Provided passage –
○ ○ ○

Circulars distributed by the Plan representatives on April 21, 1937, the day before an election in which the entire number of Plan representatives were elected en bloc to act as bargaining agents for the employees for a period of sixty days, set forth information that was certainly not complete, correct though it may have been as far as it went. This circular, in part, stated the Plan "is no longer permitted because the management has been helping to pay the expense of it"; also, "It is necessary for us to form a New Plan or to have none at all." Further, employee Mileski testified that Schmidt, one of the Plan representatives, said: "We are forming a union, and since they have passed the Wagner Labor Act we want to keep out an outside organization" and that if an outside organization came in "We would lose our sick benefits and our vacations, and all our benefits we got from the Company." While these statements are not binding on the Company, they are important as tending to show the reactions to, and the interpretation of, Meese's speech by the employees.

○ ○ ○

Supplied data –
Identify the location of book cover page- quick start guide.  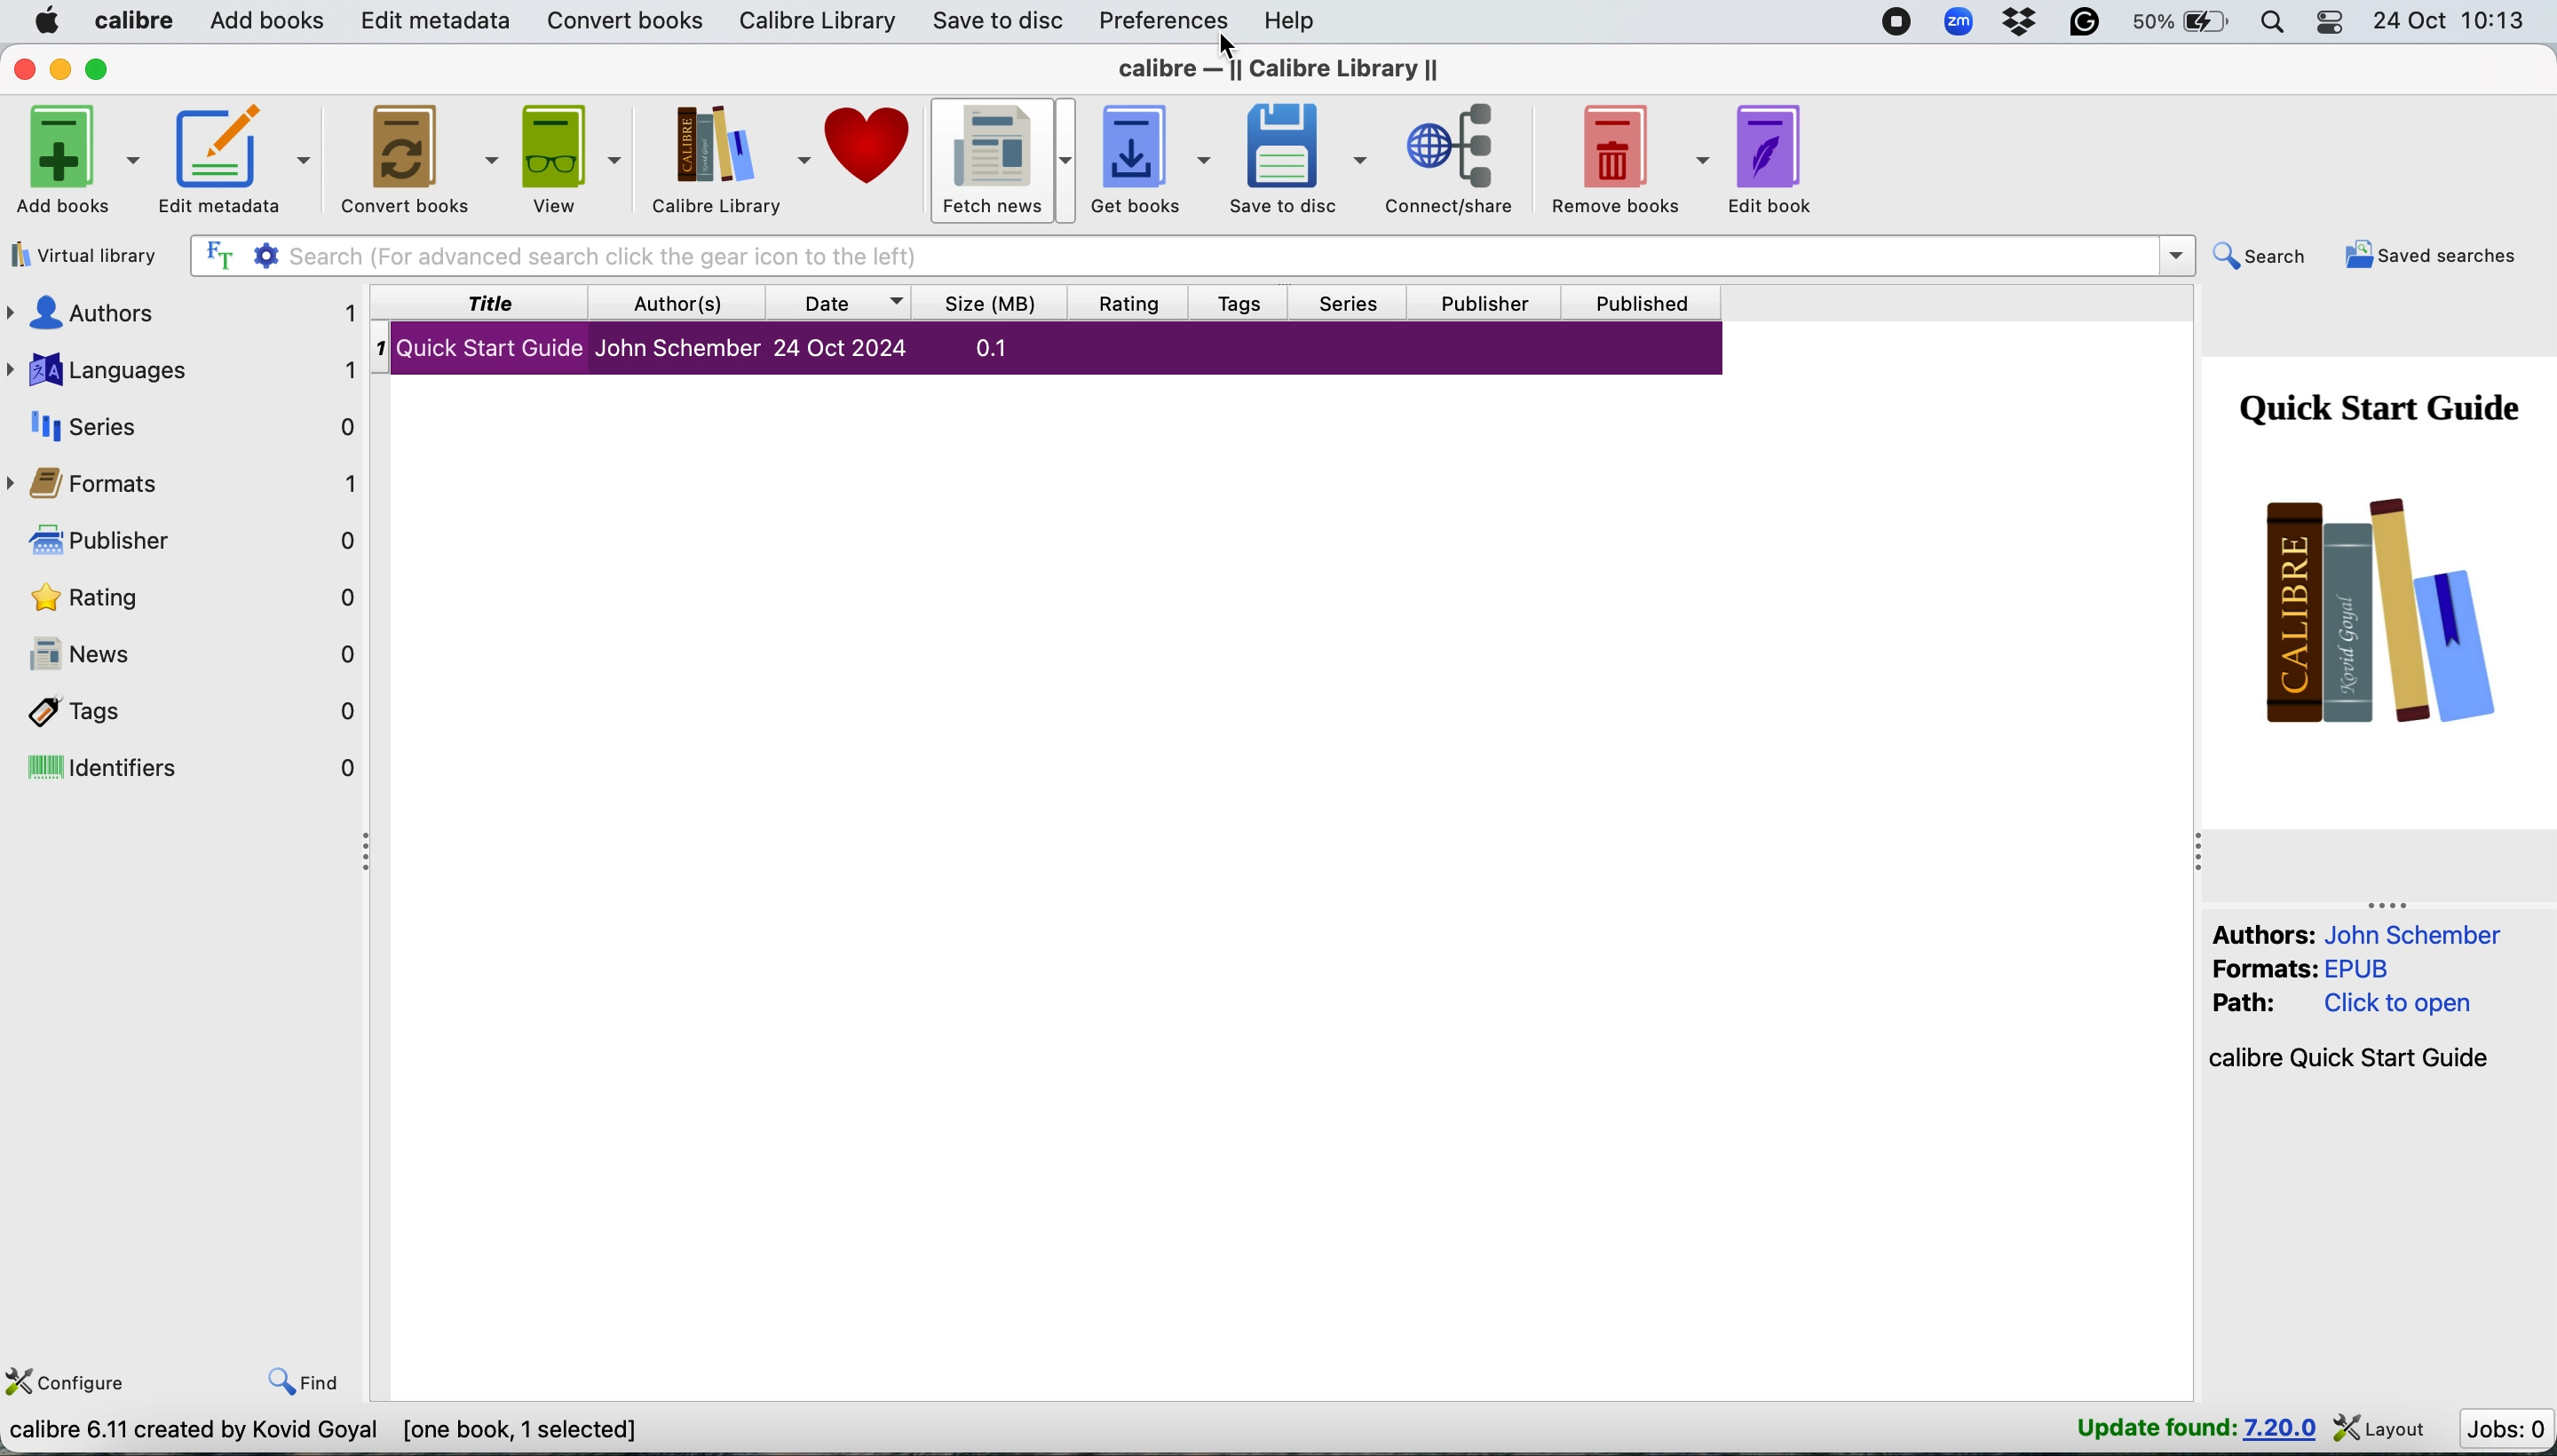
(2374, 566).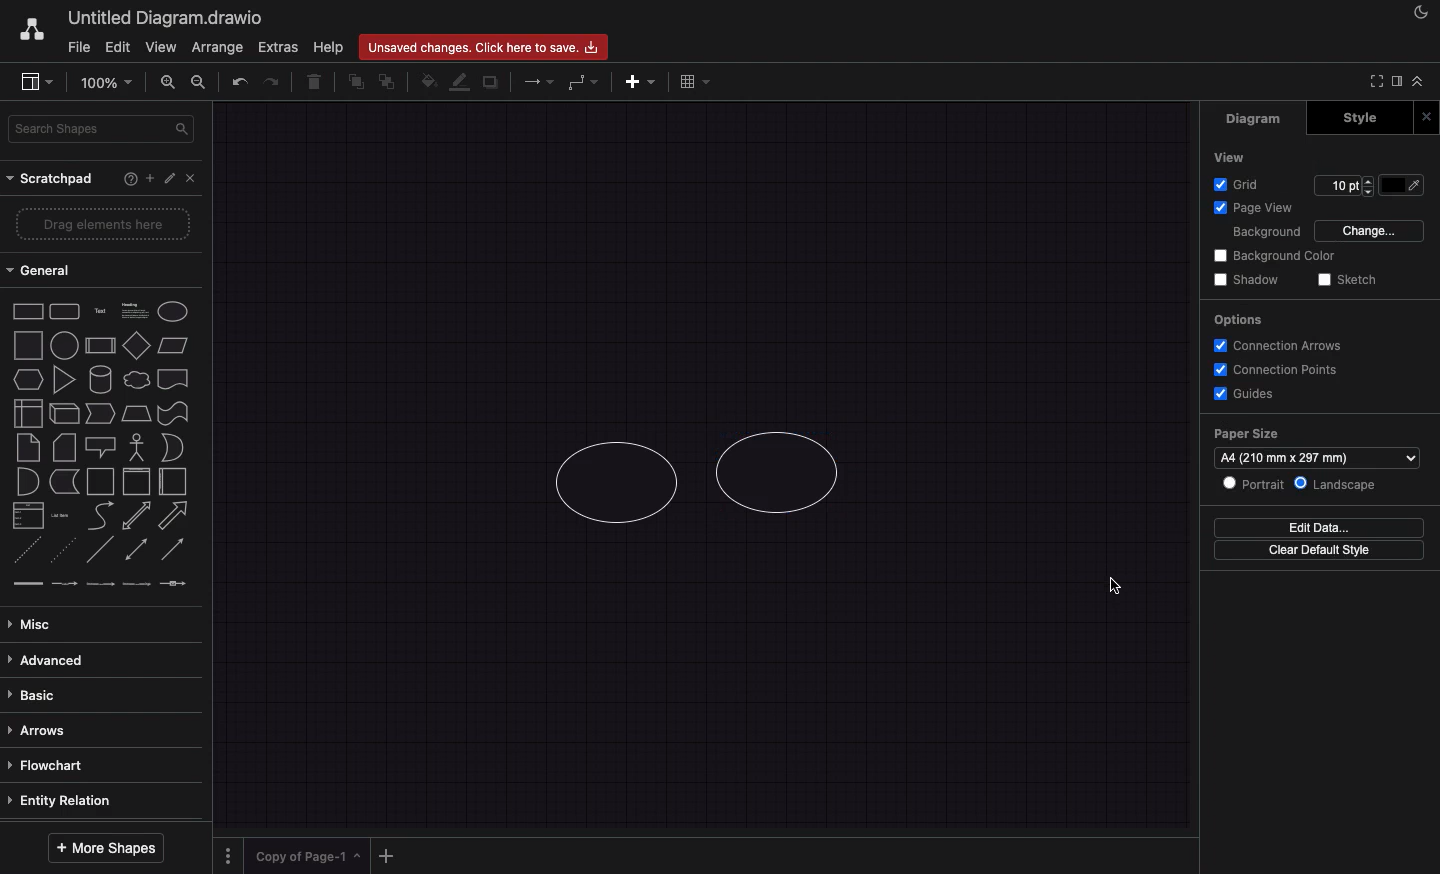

○ ○ ○

Pick up the passage about the Plan representatives' circulars and the employee election, carrying it on from its final sentence. The material has nothing to do with what comes next.

It was not unreasonable for the Board to conclude, and we think the evidence reasonably supports the conclusion, that the employees were not "freed of the respondent's (Company's) domination of the Plan." In view of the Company's former active domination of the Plan, there is sound reason to believe the employees would consider that the "new Plan" had the hearty approval of the Company. The Board found that this brand of second hand notice "lacked the sanction and authority which attach to pronouncements of an employer concerning his employees." Half truths and partial notice are not sufficient to eradicate completely the effect of domination over a prior employee organization, nor do they indicate a complete abandonment of the old, and a distinct beginning of the new. N.L.R.B. v. Moore-Lowry Flour Mills Co., 10 Cir., 122 F.2d 419; N.L.R.B. v. Continental Oil Co., 10 Cir., 121 F.2d 120.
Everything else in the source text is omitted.